Render everything from the line containing "Cancel the invoice finalisation" down to the line containing "(x=143, y=10)", both included, as a JSON list of strings with one string per line. Leave out blank lines.

## Excerpted records
========

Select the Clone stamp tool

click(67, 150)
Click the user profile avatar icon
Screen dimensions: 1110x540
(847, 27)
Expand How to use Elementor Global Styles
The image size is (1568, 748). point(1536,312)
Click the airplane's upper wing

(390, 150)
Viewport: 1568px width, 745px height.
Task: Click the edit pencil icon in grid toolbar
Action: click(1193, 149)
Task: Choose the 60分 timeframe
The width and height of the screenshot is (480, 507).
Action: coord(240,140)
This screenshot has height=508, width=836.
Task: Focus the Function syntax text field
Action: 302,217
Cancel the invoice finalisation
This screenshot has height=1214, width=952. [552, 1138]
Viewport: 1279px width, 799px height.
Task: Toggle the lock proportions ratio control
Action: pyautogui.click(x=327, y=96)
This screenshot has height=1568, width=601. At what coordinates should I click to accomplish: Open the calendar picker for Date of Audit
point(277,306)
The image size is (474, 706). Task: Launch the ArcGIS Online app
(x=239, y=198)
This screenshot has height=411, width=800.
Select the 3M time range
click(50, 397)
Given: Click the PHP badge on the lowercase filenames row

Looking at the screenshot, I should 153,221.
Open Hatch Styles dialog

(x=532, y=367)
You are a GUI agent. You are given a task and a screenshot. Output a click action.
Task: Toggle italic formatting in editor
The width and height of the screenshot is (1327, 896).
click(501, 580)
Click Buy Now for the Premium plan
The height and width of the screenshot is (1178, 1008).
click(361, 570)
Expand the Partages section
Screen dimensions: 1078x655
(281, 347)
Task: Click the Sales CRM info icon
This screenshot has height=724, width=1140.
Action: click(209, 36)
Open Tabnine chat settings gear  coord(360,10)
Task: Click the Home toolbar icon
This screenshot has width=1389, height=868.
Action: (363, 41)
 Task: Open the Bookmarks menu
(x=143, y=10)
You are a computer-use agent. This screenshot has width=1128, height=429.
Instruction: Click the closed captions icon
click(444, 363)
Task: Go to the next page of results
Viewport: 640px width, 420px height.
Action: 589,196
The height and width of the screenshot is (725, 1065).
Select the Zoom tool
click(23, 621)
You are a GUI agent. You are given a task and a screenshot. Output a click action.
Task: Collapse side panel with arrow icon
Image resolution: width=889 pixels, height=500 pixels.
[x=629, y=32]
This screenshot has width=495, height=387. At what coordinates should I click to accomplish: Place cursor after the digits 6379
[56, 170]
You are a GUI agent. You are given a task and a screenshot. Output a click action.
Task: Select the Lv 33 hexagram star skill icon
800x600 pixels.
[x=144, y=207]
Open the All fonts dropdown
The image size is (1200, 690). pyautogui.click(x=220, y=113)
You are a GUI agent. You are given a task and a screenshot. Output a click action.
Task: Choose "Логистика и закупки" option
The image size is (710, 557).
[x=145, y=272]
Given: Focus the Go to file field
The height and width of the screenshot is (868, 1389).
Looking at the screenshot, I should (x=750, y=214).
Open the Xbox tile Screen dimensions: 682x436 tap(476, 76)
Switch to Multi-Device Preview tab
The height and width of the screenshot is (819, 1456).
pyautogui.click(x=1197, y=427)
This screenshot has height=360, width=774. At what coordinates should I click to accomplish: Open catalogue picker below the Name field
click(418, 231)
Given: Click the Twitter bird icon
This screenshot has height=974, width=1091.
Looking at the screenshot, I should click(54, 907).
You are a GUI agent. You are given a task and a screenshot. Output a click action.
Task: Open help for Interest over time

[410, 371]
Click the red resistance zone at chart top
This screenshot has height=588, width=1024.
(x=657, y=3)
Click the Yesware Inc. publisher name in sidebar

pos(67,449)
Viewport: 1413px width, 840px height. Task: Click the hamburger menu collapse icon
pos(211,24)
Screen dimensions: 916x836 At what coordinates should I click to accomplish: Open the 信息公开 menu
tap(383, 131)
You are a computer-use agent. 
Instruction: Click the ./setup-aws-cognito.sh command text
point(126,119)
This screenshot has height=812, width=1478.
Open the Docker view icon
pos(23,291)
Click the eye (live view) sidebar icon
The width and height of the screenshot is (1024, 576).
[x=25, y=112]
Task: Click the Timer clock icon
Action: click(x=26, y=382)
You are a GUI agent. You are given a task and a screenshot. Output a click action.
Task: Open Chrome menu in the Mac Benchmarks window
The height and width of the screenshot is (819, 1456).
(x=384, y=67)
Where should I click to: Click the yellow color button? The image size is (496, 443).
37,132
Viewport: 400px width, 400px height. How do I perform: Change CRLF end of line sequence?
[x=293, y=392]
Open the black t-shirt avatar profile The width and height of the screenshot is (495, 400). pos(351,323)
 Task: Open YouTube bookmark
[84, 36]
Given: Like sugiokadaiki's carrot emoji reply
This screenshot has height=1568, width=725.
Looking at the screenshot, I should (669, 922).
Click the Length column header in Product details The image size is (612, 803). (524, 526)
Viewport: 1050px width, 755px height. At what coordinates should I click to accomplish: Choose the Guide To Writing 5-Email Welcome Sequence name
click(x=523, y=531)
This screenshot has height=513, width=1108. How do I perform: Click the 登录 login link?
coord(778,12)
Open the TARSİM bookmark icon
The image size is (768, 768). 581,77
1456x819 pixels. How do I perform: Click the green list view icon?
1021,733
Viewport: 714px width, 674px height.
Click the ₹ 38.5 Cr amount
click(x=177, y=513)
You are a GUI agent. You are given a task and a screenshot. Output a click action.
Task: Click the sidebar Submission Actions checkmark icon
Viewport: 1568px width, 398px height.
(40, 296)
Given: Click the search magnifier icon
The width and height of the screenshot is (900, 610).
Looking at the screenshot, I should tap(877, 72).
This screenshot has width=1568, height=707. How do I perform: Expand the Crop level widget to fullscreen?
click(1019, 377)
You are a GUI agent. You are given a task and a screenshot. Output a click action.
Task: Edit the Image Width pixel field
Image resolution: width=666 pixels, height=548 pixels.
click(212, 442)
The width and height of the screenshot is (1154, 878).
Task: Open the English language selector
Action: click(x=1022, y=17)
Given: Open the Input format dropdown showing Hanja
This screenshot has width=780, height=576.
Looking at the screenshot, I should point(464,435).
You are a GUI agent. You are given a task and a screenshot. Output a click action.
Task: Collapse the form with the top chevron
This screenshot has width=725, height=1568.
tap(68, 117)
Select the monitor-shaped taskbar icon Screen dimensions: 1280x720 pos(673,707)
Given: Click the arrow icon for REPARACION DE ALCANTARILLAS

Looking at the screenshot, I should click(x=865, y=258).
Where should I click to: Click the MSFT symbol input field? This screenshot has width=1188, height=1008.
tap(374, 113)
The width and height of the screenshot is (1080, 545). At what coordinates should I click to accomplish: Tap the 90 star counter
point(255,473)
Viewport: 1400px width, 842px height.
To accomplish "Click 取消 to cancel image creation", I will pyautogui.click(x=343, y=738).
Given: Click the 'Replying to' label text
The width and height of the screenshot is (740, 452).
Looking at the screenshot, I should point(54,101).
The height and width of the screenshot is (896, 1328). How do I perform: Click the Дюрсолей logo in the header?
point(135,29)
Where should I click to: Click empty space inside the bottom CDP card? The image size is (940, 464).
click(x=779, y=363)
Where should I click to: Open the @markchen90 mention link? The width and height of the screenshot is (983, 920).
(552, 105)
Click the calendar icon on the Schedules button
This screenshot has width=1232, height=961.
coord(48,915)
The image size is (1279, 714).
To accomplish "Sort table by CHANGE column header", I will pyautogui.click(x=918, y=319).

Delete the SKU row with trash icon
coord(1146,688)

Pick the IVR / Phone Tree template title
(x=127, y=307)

========

## Expected answer
[
  "Cancel the invoice finalisation",
  "This screenshot has height=1214, width=952. [552, 1138]",
  "Viewport: 1279px width, 799px height.",
  "Task: Toggle the lock proportions ratio control",
  "Action: pyautogui.click(x=327, y=96)",
  "This screenshot has height=1568, width=601. At what coordinates should I click to accomplish: Open the calendar picker for Date of Audit",
  "point(277,306)",
  "The image size is (474, 706). Task: Launch the ArcGIS Online app",
  "(x=239, y=198)",
  "This screenshot has height=411, width=800.",
  "Select the 3M time range",
  "click(50, 397)",
  "Given: Click the PHP badge on the lowercase filenames row",
  "Looking at the screenshot, I should 153,221.",
  "Open Hatch Styles dialog",
  "(x=532, y=367)",
  "You are a GUI agent. You are given a task and a screenshot. Output a click action.",
  "Task: Toggle italic formatting in editor",
  "The width and height of the screenshot is (1327, 896).",
  "click(501, 580)",
  "Click Buy Now for the Premium plan",
  "The height and width of the screenshot is (1178, 1008).",
  "click(361, 570)",
  "Expand the Partages section",
  "Screen dimensions: 1078x655",
  "(281, 347)",
  "Task: Click the Sales CRM info icon",
  "This screenshot has height=724, width=1140.",
  "Action: click(209, 36)",
  "Open Tabnine chat settings gear  coord(360,10)",
  "Task: Click the Home toolbar icon",
  "This screenshot has width=1389, height=868.",
  "Action: (363, 41)",
  " Task: Open the Bookmarks menu",
  "(x=143, y=10)"
]